A plan to regulate noise from nightclubs and other spots in East Hampton that draw big summer crowds generated about an hour's worth of noise itself, as town officials held a hearing on the proposed code change.
In the end, after a stream of lawyers, residents and business owners complained about the possible effects of the changes, the town board decided on Thursday to reexamine the plan.
No one praised the new zoning proposal.
The new code would have changed how noise is measured, and it would have eliminated a restriction that noise be measured at the property line -- a provision that was sometimes difficult for town workers to follow because boundaries can be difficult to locate.
Instead, it would allow noise to be measured up to 15 feet from the property line, which drew complaints that noise meters might pick up other sounds.
"This is much simpler than our current ordinance," said town attorney John Jilnicki. "We can take a reading at the property line or in a public right of way."
The proposed code change also would revise the acceptable noise level from a specific decibel number to a variable sound level. But the code would allow ambient noise to be measured at a specific site or a "comparable location," generally at the same time of day and within two weeks of the noise violation measurement.
Some people complained that the new code set a 20-second limit to measure ambient, or background, noise, which they said was not long enough to get a fair reading.
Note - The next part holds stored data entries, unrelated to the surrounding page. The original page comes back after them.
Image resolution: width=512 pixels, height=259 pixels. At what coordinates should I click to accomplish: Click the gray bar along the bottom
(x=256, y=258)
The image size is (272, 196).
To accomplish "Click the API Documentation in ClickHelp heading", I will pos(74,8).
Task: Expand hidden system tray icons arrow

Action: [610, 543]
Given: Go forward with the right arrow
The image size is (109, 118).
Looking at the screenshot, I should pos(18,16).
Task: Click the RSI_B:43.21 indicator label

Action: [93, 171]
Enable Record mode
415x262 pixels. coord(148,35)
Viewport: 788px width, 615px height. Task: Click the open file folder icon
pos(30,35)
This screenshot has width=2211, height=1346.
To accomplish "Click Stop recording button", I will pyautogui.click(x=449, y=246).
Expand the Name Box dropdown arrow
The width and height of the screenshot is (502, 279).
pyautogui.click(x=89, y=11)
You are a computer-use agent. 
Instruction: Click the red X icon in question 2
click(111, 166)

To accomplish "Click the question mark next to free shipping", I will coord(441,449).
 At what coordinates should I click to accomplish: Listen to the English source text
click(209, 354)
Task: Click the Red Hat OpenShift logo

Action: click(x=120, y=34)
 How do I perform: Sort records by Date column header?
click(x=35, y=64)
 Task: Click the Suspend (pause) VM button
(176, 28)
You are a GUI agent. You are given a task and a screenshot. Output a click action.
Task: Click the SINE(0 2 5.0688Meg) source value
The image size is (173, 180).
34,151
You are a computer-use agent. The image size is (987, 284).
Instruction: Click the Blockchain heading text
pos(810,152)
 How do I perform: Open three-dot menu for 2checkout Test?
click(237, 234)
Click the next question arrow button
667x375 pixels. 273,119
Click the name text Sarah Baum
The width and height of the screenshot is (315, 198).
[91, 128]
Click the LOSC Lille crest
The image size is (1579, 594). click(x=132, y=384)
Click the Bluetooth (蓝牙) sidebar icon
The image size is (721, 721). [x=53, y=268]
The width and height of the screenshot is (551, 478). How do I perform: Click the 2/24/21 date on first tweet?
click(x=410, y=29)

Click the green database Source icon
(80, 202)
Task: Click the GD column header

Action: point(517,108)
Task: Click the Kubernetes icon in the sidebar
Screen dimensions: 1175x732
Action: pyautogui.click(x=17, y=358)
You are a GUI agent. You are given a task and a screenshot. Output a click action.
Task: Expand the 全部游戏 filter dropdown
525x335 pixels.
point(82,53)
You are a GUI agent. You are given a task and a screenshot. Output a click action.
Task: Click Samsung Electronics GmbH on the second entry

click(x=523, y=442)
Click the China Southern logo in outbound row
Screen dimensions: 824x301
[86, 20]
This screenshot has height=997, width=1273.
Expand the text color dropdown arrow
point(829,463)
Such a reading is not needed in the current code. Others said the new code would give a noise bonus to already noisy places, which have a higher ambient noise level.
Margaret Turner, head of the East Hampton Business Alliance, said no business leaders had been asked to take part in the discussions that led to the proposed code change. Others from the alliance said that -- based on an increase of noise above the ambient level -- every big outdoor wedding and weekend party would likely be in violation of the town code.
Paul Monte, chief executive of Gurney's Inn and president of the local chamber of commerce, noted a certain amount of noise is part of the reason people visit East Hampton in the summer. "I would appreciate it if this goes back to the drawing board for more discussion," he said. The town board agreed.